Os gargalos começaram com as restrições ao contato social nas operações de portos e navios. Na retomada, com restrições ainda em vigor, a demanda por bens voltou mais rapidamente do que o esperado – turbinada por políticas de transferência de renda e pelo fato de que, no isolamento, consumidores passaram a gastar mais com produtos do que com serviços. Isso levou a uma corrida pelos serviços de transporte, pressionando a capacidade de portos, armazéns, navios e contêineres. O desequilíbrio entre demanda pelo transporte e oferta de capacidade fez os preços explodir.
As operadoras globais – as quatro maiores companhias, a ítalo-suíça MSC, a dinamarquesa A.P. Møller-Maersk, a francesa CMA CGM e a chinesa Cosco Shipping, respondem por quase 60% do mercado, segundo a Alphaliner, base de dados do setor – encomendaram mais navios, para ampliar a capacidade de transporte. Só que a construção de um navio leva anos. O presidente para a América Latina e o Caribe da A.P. Møller-Maersk, Robbert van Trooijen, disse ao Estadão em fevereiro que as novas embarcações deverão de fato ampliar a capacidade apenas a partir de 2024.
Problemas recentes
Os gargalos têm demorado para se dissipar por causa disso e de novos problemas surgidos neste ano. Quando o quadro parecia que iria melhorar, a guerra na Ucrânia e a política de “covid zero” na China voltaram a agravar os gargalos. A China teve lockdowns rigorosos em abril e maio, atingindo até mesmo a região de Xangai, afetando novamente as operações dos portos chineses. Já o conflito no Leste Europeu fez saltar as cotações do petróleo, encarecendo o combustível usado pelos navios, o bunker.
Com a demora para os gargalos se dissiparem, Negri, gerente da CNI, destacou como impactos de segunda ordem que foram citados na consulta o cancelamento de embarques, a suspensão de determinadas rotas marítimas e cobranças adicionais. Ou seja, os problemas vão além da elevação de custos, afetando produção e vendas e dificultando o crescimento das atividades.
“Há um claro sinal nessa consulta de que os efeitos são conjunturais, externos, mas não estão durando pouco tempo e, do ponto de vista do impacto, não é isolado. Começa a haver impactos mais profundos nas operações”, disse Negri.
Conforme a consulta da CNI, entre as indústrias importadoras, 69% citaram o cancelamento de embarques programados e 57% mencionaram a cobrança adicional por sobre-estadia de contêineres na lista de principais problemas. Já entre os exportadores, esses dois problemas foram citados por 76% e 51% dos entrevistados. O problema da suspensão de rotas ou escalas semanais foi citado ainda por 58% das indústrias exportadoras.

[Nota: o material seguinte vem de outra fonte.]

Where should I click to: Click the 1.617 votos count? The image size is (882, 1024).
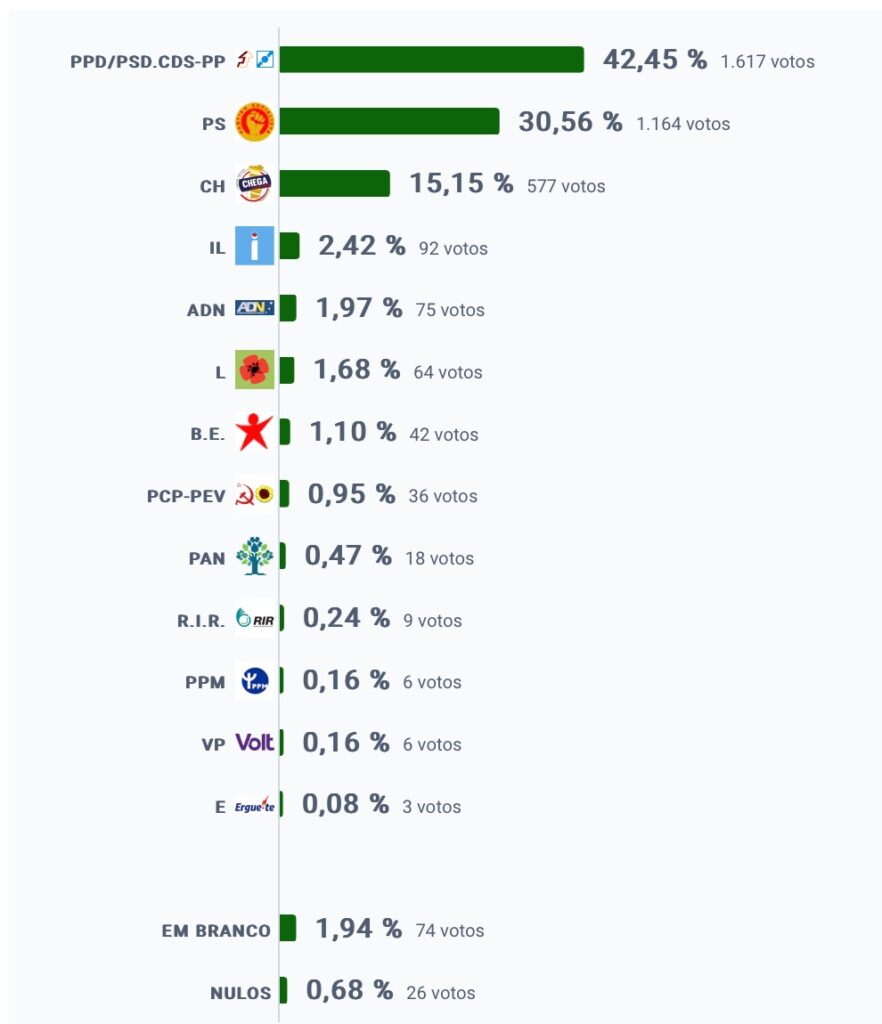pyautogui.click(x=768, y=61)
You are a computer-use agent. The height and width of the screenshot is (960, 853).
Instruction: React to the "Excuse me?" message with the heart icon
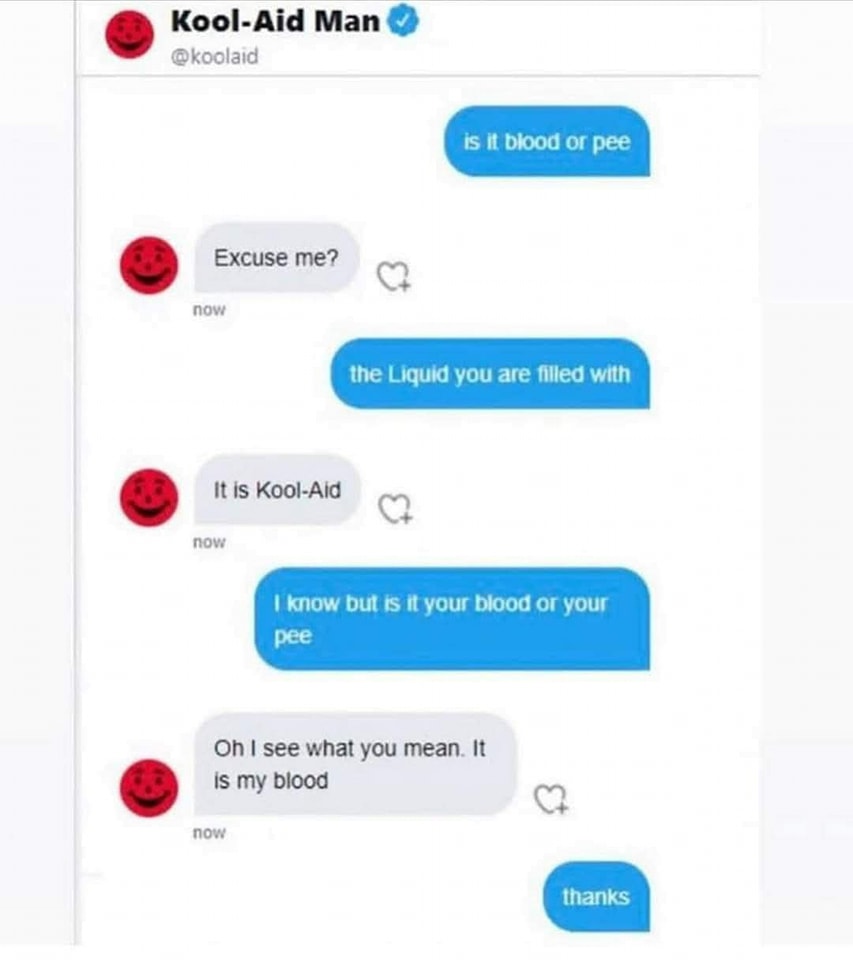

Os gargalos logísticos afetam sobretudo o transporte via contêineres, usado para carregar manufaturados ou produtos agropecuários específicos, como frutas e carnes. Por isso, para o Brasil, o impacto econômico é maior na importação de bens e insumos industriais. Com as cadeias de produção integradas, a indústria depende de importar componentes, especialmente da Ásia. As exportações também são afetadas, mas com menos impacto econômico. O carro-chefe das vendas nacionais são as matérias-primas – soja, café, minério de ferro, petróleo, etc. –, transportadas em navios graneleiros, sem contêineres. Além disso, geralmente, o custo do frete dessas matérias-primas fica com os importadores.